Enable traffic capture
FastNetMon supports a variety of traffic telemetry protocols. Usually, routers support Netflow or IPFIX. Switches do support sFlow. In case if none of these protocols are supported, you may rely on port mirror.
- Netflow v5, v9, v10 (IPFIX)
- sFlow
- Port mirror
- Nokia L3 sampled mirror
- FastNetMon Flow
- Amazon AWS VPC Flow logs
- Google GCE VPC Flow logs
How to check if it is working?
The best way to confirm that FastNetMon calculates traffic correctly is to run command-line client:
fastnetmon_client
It will show a window like this:
Alternatively, you can use the command-line tool fcli to see total traffic for IPv4 and IPv6 protocols:
sudo fcli show total_traffic_counters sudo fcli show total_traffic_counters_v6
If telemetry was set up correctly, you should see non-zero counters for incoming and outgoing traffic.

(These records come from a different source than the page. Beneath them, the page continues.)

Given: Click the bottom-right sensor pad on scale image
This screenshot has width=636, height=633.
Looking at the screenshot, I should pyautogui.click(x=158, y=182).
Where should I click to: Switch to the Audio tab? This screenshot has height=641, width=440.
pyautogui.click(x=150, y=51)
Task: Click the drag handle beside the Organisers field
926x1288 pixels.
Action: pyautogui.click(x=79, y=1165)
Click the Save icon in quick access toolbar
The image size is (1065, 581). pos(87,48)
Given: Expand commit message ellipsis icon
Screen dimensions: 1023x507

Total traffic counter types:
- Other traffic – “nor source nor destination is known to be part of our list of networks”. Also, it may be a non-IP (for example, ARP) traffic too
- Internal traffic – traffic where source and destination both belong to your list of networks. FastNetMon does not trigger DDoS alerts for such traffic at all
If you see a significant amount of other traffic, then it may bea good idea to enable the following option temporarily to dump all flows classified as other to /var/log/fastnetmon/fastnetmon.log to find all networks you’ve missed during setup:
sudo fcli set main dump_other_traffic true sudo fcli commit
You could check the load for all your IPv4 and IPv6 networks in the following way:
sudo fcli show network_counters sudo fcli show network_counters_v6
To see the top 10 IPv4 or IPv6 hosts in your network, you can use the following command:
sudo fcli show host_counters bytes outgoing sudo fcli show host_counters_v6 bytes outgoing
To get traffic for specific IPv4 or IPv6 hosts, you can use the following command:
sudo fcli show single_host_counters 10.1.2.3 sudo fcli show single_host_counters_v6 beef::1
Detection modes
FastNetMon offers multiple ways to defend your network from DDoS attacks:
- Blackhole mode, in this mode FastNetMon blocks the attacked host using BGP Blackhole and effectively unplugs it from the Internet to move malicious traffic away from your network and keep its uptime.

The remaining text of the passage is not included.